Today, it’s hard to imagine that Bill and I dragged our feet so hard finding our way back to God. After accepting the invitation of long-time friends—the same ones who brought the life-saving spaghetti—we found our home at Harpeth Community Church in Franklin, Tenn. (harpethcc.com), a non-denominational congregation of about 500. Now, Bill and I are small group leaders. He organizes the men’s church basketball team. I’m the com-munity outreach director and  have coordinated nearly a half-dozen events for our growing Nashville suburb in the past year. Sean is now 3 years old and loves seeing his buddies at church.

 

The church reached out to us in our time of need—the men’s and women’s ministries, the nursery ministry, the pastor. They called, e-mailed and sent notes, and very quickly pulled us in. We were part of the family, and weren’t just bystanders anymore.

 

The responsibility is still there—to raise a valuable, moral, “good” member of society.
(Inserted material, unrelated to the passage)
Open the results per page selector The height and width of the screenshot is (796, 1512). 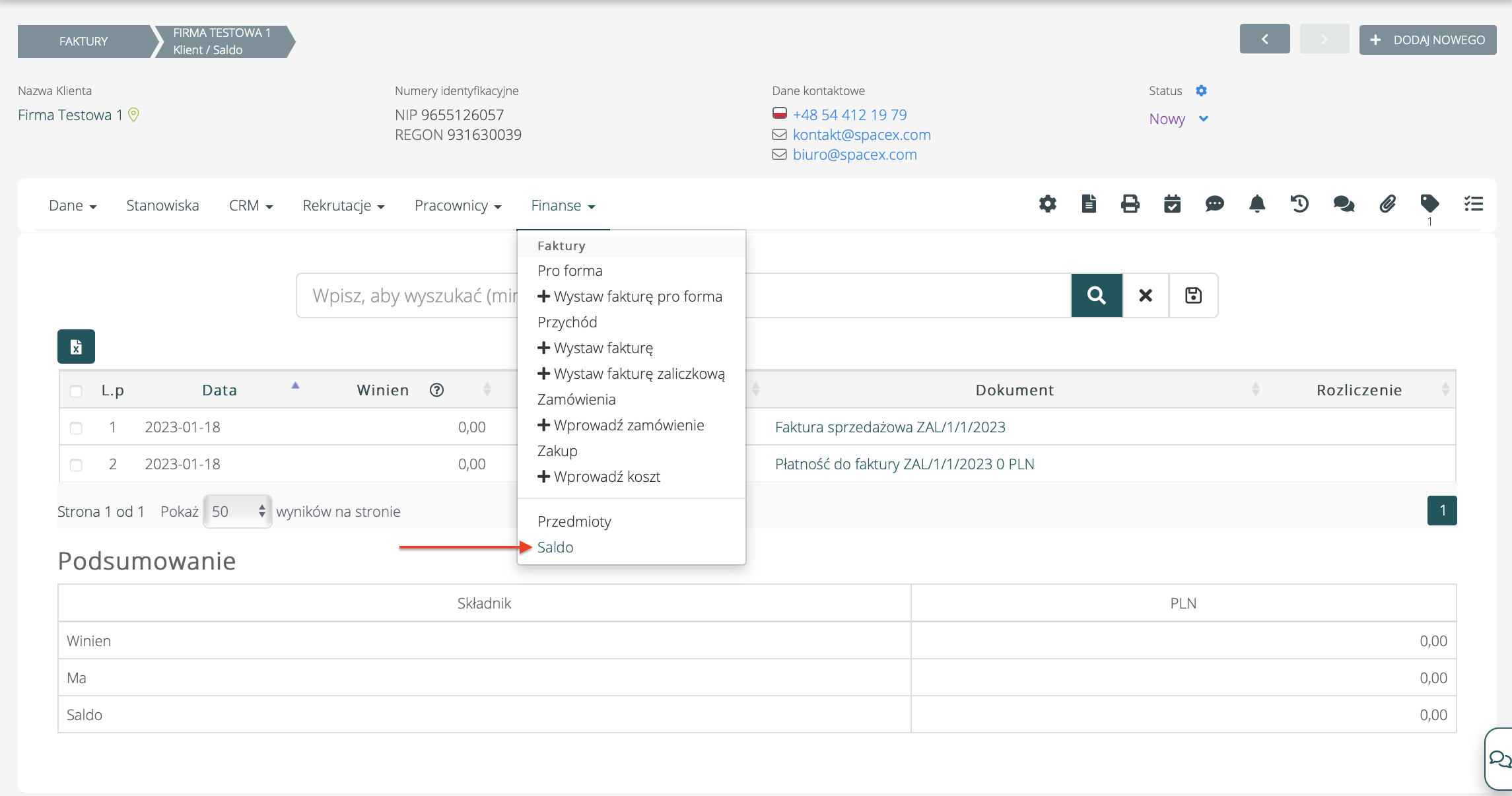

But it’s eased when we look around at the friends we’ve made by getting involved in a church, parents who are raising their kids the same way, with the same morals and values that we have. We have a support group—not just of other Christians, but other Christian families like ours.   

 

I know firsthand that new families’ needs are simple, but infinitely important. Meeting those needs—practical help, community and spiritual nourishment—is crucial. They are the next generation at your church—future elders and deacons, volunteers and prayer warriors. They are ready to serve and be served, love and be loved.  

 

And sometimes, all it takes is just a little spaghetti.